<伝える・伝わる>

伝えたいことが伝わらない。伝えたつもりが伝わっていなかった。そんな経験は無いでしょうか。今日は「伝えること」について考えてみます。

そもそも、自分が正しいと思うことの全てを、正確に他者へ伝えるということは不可能に近いのではないかと思います。何故なら、有史以来人類は同じ過ちを繰り返してきています。もし、先人の知恵が確実に伝わっていれば、きっと私たちは過ちをする事はないでしょう。戦争などは最たる例ですが、私たちの日常においても次のようなことが起こります。「自分は車を運転中、わき見運転をして、大事故をおこしてしまい大変後悔している。だから絶対にわき見運転をしてはいけないよ。」と大切な友人に伝えた。彼は大きくうなずいて「うん。安全運転するよ!」とこたえたにもかかわらず、スマホ操作のながら運転が原因で事故を起こし尊い命を失ってしまった。

人はすぐに役立つ情報は受信できても、未来に役立つ情報はむずかしい。「本日限定ビール飲み放題980円」は受信できても、「禁酒や禁煙すれば、未来の病気リスクが確実に下がる」情報は受信できない。実に人間は刹那的な生き物だと思います。

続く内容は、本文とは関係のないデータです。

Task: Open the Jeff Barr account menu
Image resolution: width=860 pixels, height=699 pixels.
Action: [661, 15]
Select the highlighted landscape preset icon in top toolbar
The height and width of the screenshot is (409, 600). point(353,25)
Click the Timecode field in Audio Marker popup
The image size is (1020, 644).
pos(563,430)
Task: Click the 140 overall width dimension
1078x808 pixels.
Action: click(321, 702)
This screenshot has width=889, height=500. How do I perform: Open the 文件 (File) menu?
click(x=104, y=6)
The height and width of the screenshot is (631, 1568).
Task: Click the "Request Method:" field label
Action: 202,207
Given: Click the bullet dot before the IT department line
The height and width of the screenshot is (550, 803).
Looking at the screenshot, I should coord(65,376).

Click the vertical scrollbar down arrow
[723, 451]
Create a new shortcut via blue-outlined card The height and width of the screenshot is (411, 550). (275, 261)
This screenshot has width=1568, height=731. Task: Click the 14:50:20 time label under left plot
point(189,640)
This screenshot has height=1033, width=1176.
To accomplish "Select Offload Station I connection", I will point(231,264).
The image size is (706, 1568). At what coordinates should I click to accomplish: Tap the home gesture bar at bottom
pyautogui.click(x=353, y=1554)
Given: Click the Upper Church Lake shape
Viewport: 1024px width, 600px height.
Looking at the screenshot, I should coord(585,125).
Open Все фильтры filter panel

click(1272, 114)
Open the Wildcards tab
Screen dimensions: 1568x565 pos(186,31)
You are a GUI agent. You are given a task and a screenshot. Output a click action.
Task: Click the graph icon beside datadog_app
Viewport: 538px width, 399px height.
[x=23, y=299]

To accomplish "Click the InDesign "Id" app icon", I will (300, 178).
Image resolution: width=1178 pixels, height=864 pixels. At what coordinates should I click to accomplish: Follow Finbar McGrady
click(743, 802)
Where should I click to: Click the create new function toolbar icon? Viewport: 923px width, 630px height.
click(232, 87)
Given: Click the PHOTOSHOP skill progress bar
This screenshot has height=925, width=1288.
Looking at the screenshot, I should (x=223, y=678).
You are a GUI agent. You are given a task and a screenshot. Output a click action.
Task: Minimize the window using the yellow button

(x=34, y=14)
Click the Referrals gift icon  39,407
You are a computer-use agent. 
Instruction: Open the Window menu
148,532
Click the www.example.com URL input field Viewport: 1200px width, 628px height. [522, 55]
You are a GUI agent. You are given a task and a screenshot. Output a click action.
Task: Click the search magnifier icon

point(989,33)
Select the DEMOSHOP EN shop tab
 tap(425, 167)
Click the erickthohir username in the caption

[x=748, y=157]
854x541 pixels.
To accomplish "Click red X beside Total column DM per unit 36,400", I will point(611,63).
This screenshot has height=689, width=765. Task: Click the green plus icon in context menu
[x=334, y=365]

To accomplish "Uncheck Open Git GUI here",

メッセージを伝える側は、「伝えたい!」との強い思いがあるので、発信するエネルギーも高まっています。ところが、受け取る側は、必ずしもそうとは限りません。自分にとって何かすぐに役立ちそうな“お得な情報”に対しては本能的に「受け取りたい!」と受信の感度が上がるのですが、そうでなければ、聞き流してしまうことも多くありそうです。つまり、両者のエネルギーレベルが同じになって初めてメッセージは伝わるような気がします。

良い情報とは、すぐ目先で得する話ばかりではなく、少しほろ苦い話もあることを、発信者、受信者ともに理解しておくことが必要だと思います。

受信者・発信者にとって大切な事は“善いことは善い。悪いことは悪い。”という単純な道理を忘れない謙虚で素直な心と、お互いの未来の幸せを願う優しい気持ちだと思います。そうすれば「伝える」ことの難易度は下がり、よりスムーズにメッセージは「伝わる」ようになるのではないでしょうか。